抽出テキスト:
········
2023年03月12日
筑後川水系12基を巡る~4基めのダム・夜明ダム見学編
九州電力さんの筑後川の水を活用した水力発電(再生エネルギー)のお話と夜明ダムの見学を行ってきました。
水力発電は、石炭をエネルギー元とする火力発電と違い物価高騰の影響を受けにくい、CO2を出さないクリーンなエネルギーと言えるかと思います。
占める比率は低いのかもしれませんが極力、石炭や原子力に頼らないでいいように我々の生活の一助となっているのは、間違いないと思われます。
九州一でっかい筑後川の水をどう運用(活用)されているのか興味ありませんか?

夜明ダムは、筑後川で一番最初に建設されたダム
型式は、重力式コンクリートダム
発電(P)を目的とします。
筑後川の水力発電は、筑後川の小国発電所、杖立発電所、下筌ダム発電所、松原ダム発電機(右岸側、左岸側は維持水量を発電に使用)
········
作業内容:
夜明ダム見学の記事から、「2023年03月12日」で始まり「ルギーと言えるかと思います。」まで続く部分を一字一句変えずに打ち直してください。

データセット内容:
········
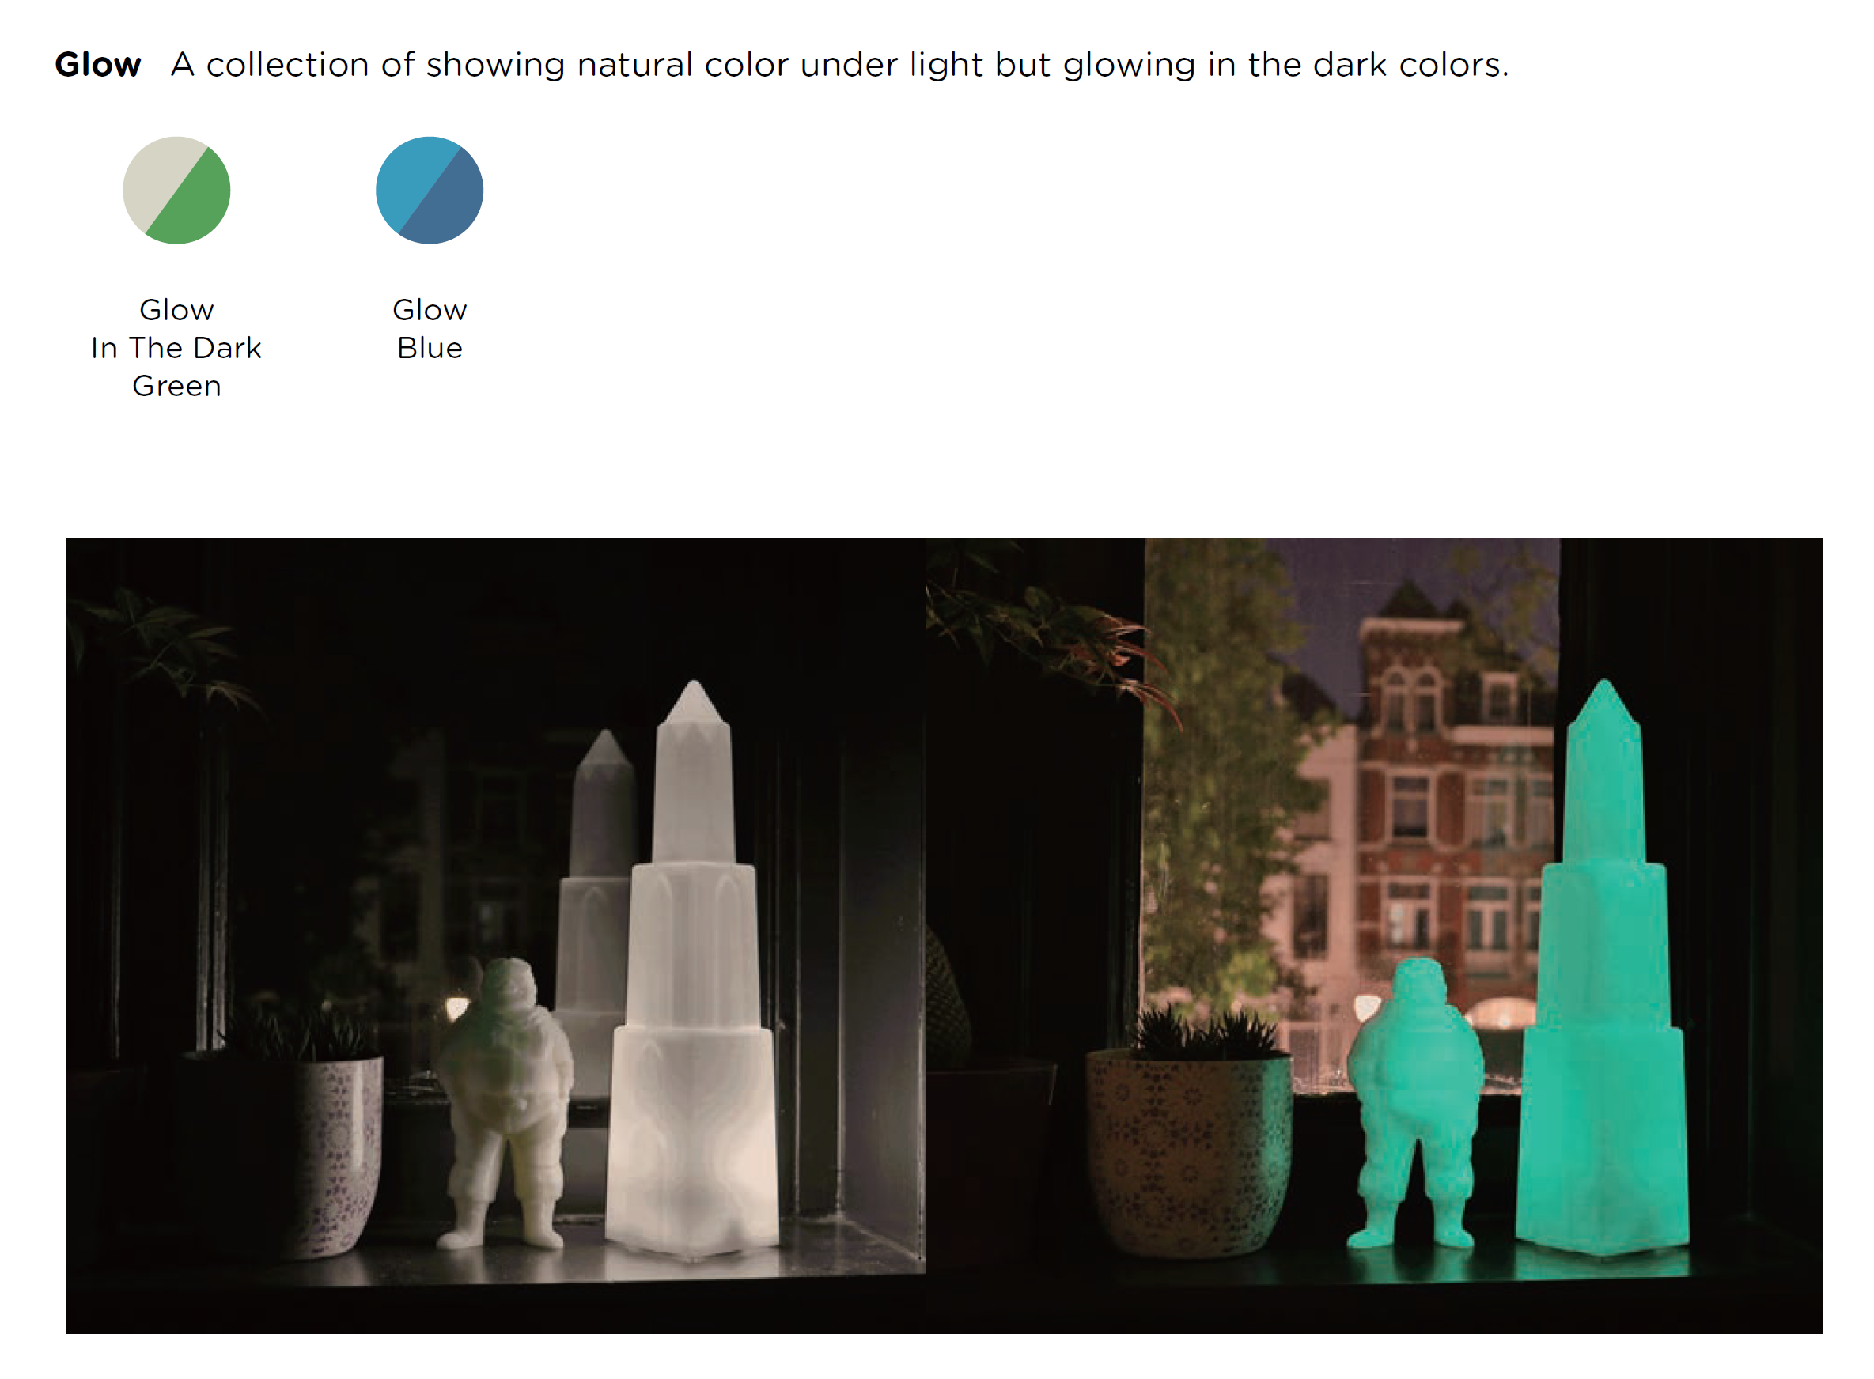Click the glowing green astronaut figurine
This screenshot has height=1379, width=1874.
[x=1413, y=1103]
········
本問の解答:
2023年03月12日
筑後川水系12基を巡る~4基めのダム・夜明ダム見学編
九州電力さんの筑後川の水を活用した水力発電(再生エネルギー)のお話と夜明ダムの見学を行ってきました。
水力発電は、石炭をエネルギー元とする火力発電と違い物価高騰の影響を受けにくい、CO2を出さないクリーンなエネルギーと言えるかと思います。